Erst Zusage, dann Absage - Unternehmen verteidigt sich mit Pauschalisierung - 09.08.2016 09:01 Uhr

So mancher Flüchtling sucht derzeit einen Praktikumsplatz, um seine Chancen auf Ausbildungs- und Studienplatz zu erhöhen. © dpa


Majd (Name geändert) will in den großen Ferien - anders als viele Gleichaltrige - nicht im Freibad auf der faulen Haut liegen. Stattdessen will der 18-Jährige ein Praktikum machen, um seine Chancen auf ein Studium zu erhöhen. Ein Nürnberger Logistikunternehmen lud ihn vor rund vier Wochen zum Vorstellungsgespräch ein. "Die Chefin hat mir das Praktikum zugesagt", sagt Majd, "sogar einen Termin für den Arbeitsbeginn haben wir ausgemacht". Drei Wochen lang sollte Majd Arbeitsluft schnuppern, zwei Wochen im Lager, eine im Büro.

Dann jedoch hörte er nichts mehr von dem Familienunternehmen. Zwei Tage, bevor er das Praktikum antreten sollte, rief er dort an. Die Antwort folgte am 3. August per E-Mail. "Leider können wir Ihnen keine Praktikantenstelle anbieten", ist dort zu lesen. Die Begründung des Unternehmens: "Nach langen Überlegungen in unserem Team haben wir uns aufgrund der schlimmen Anschläge in Deutschland entschlossen, die Stelle durch einen anderen Bewerber zu ersetzen". Die freundlich grüßende Gesellschafterin weißt zudem darauf hin, dass bereits ein Info-Schreiben an die Bundesregierung gegangen sei.

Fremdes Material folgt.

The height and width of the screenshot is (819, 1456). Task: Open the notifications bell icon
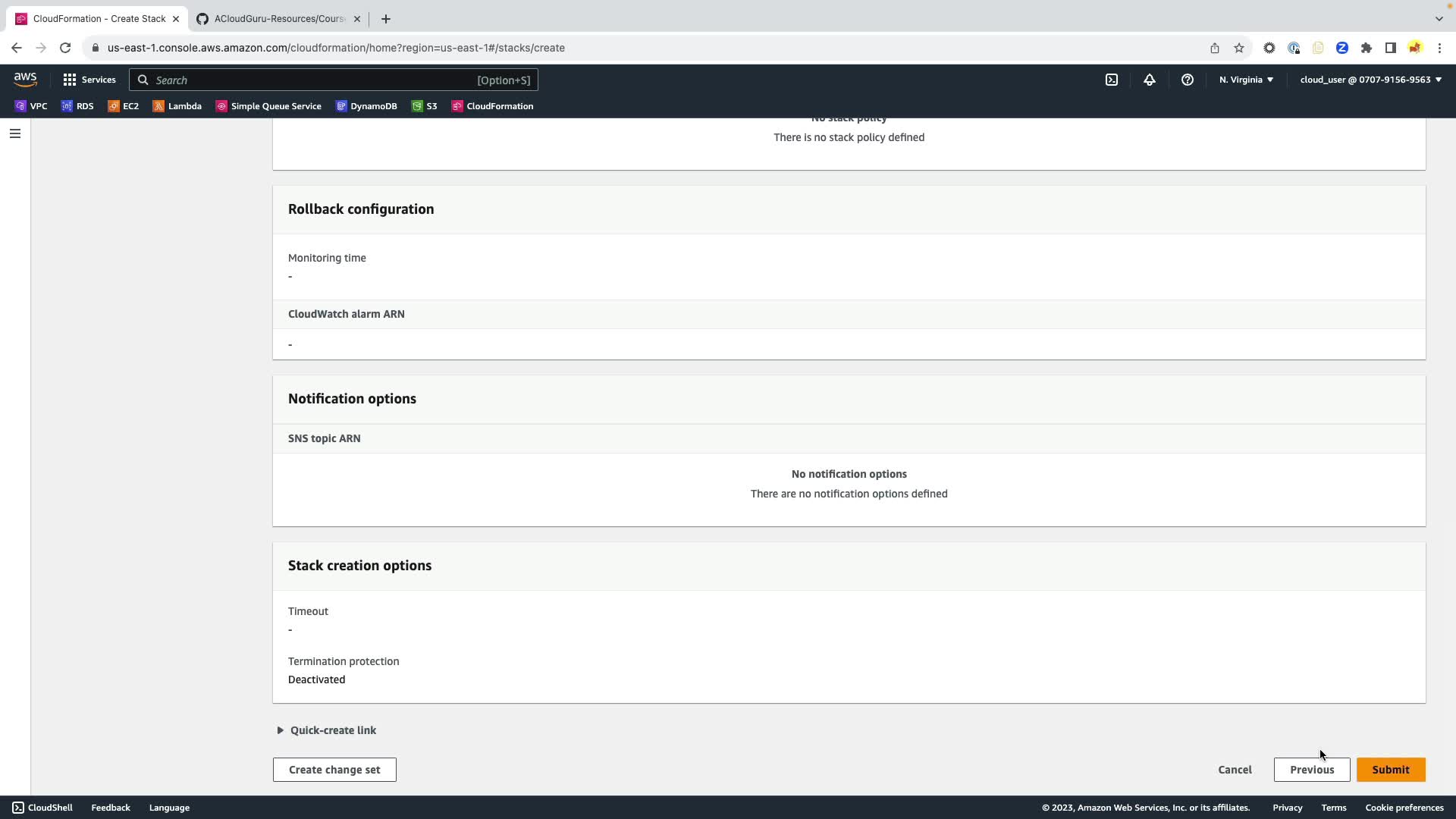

"Den Schaden müssen wir selbst tragen"

Dieses Schreiben, das beim Bundesamt für Migration und Flüchtlinge eingegangen ist, ist nicht minder erstaunlich. Es sei dem Unternehmen wichtig, Auszubildende zu finden und in das Unternehmen zu integrieren, steht dort. Dem jungen Syrer hätte man gern eine Chance gegeben. Aufgrund der schlimmen Vorfälle in dieser Woche in Deutschland habe man sich jedoch entschlossen, die Stelle durch einen anderen Bewerber zu ersetzen. "Wir finden, die Bundesregierung sollte direkt erfahren, warum wir eine derartige Integration ablehnen", heißt es weiter. Außerdem bittet man das Bundesamt darum, dem Bewerber diese Entscheidung mitzuteilen. Im Anhang der Mail: der komplette Lebenslauf des syrischen Flüchtlings. Abgeschickt wurde die Mail am 25. Juli - einen Tag nach dem Anschlag von Ansbach.

Auf Anfrage teilte das Unternehmen mit, dass man eben Verantwortung für die Mitarbeiter trage. In den vergangenen Tagen seien Firmen-Lkws in England von Syrern überfallen und aufgeschlitzt worden. "Den Schaden müssen wir selbst tragen", so die Gesellschafterin.